[[ Quoted passage open ]]

3. The finite union of compact subsets is compact (easy exercise).

4. If $C \subset X$ is compact and $X$ is a Hausdorff topological space ( $T_2$ ) then $C$ is closed. Here is why: let $x \notin C$ and for every $c \in C$ choose $U_c, V_c$ open where $x \in U_c, c \in V_c$ . Now $\cup_{c \in C}V_c$ is an open set which contains $C$ and has a finite subcover $\cup_{i=1}^k V_i$ Note that each $U_i$ is an open set which contains $x$ and now we have only a finite number of these. Hence $x \in \cap^k_{i=1} U_i$ which is disjoint from $\cup_{i=1}^k V_i$ which contains $C$ . Because $x$ was an arbitrary point in $X -C$ , $X-C$ is open which means that $C$ is closed. Note: this proof, with one minor addition, shows that a compact Hausdorff space is regular ( $T_3$ ) we need only show that a closed subset of a compact Hausdorff space is compact. That is easy enough to do: let $\mathscr{U}$ be an open cover for $C$ ; then the collection $\mathscr{U} \cup (X-C)$ is an open cover for $X$ , which has a finite subcover. Let that be $\cup^k_{i=1} U_i \cup (X-C)$ where each $U_i \in \mathscr{U}$ . Now since $X-C$ does not cover $C, \cup^k_{i=1} U_i$ does.

So we have proved that a closed subset of a compact set is compact.

5. Let $R$ (or any infinite set) be given the finite complement topology (that is, the open sets are the empty set together with sets whose complements consist of a finite number of points). Then ANY subset is compact! Here is why: let $C$ be any set and let $\mathscr{U}$ be any open cover. Choose $U_1 \in \mathscr{U}$ . Since $X -U_1$ is a finite set of points, only a finite number of them can be in $C$ , say $c_1, c_2, ...c_k$ . Then for each of these, select one open set in the open cover that contains the point; that is the finite subcover.

Note: this shows that non-closed sets can be compact sets, if the underlying topology is not Hausdorff.

6. If $f: X \rightarrow Y$ is continuous and onto and $X$ is compact, then so is $Y$ . Proof: let $\cup_{\beta \in I} U_{\beta}$ cover $Y$ and note that $\cup_{\beta}f^{-1}(U_{\beta})$ covers $X$ , hence a finite number of these open sets cover: $X = \cup^{k}_{i=1}f^{-1}(U_i)$ . Therefore $\cup^k_{i=1}U_i$ covers $Y$ . Note: this shows that being compact is a topological invariant; that is, if two spaces are homeomorphic, then either both spaces are compact or neither one is.

[[ Quoted passage closed ]]
[[ Data provided open ]]

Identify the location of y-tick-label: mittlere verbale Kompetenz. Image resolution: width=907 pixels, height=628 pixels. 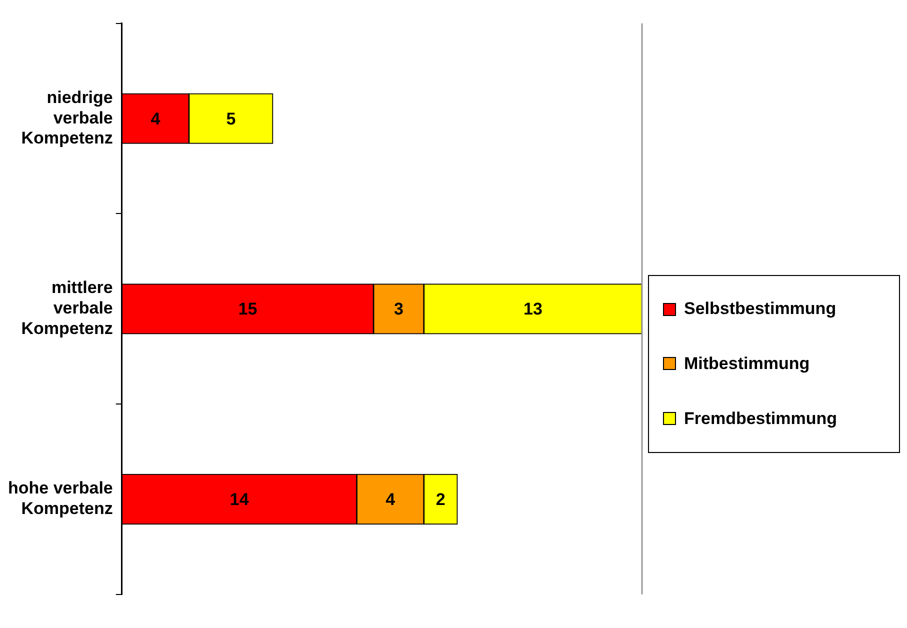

[[ Data provided closed ]]

The compactness notes contain four numbered items. Give the main claim of each one, labeled by its number.

- Completed exercise
3. The finite union of compact subsets is compact.
4. If $C \subset X$ is compact and $X$ is a Hausdorff topological space ($T_2$), then $C$ is closed.
5. If $R$ (or any infinite set) is given the finite complement topology, then any subset is compact.
6. If $f: X \rightarrow Y$ is continuous and onto and $X$ is compact, then so is $Y$.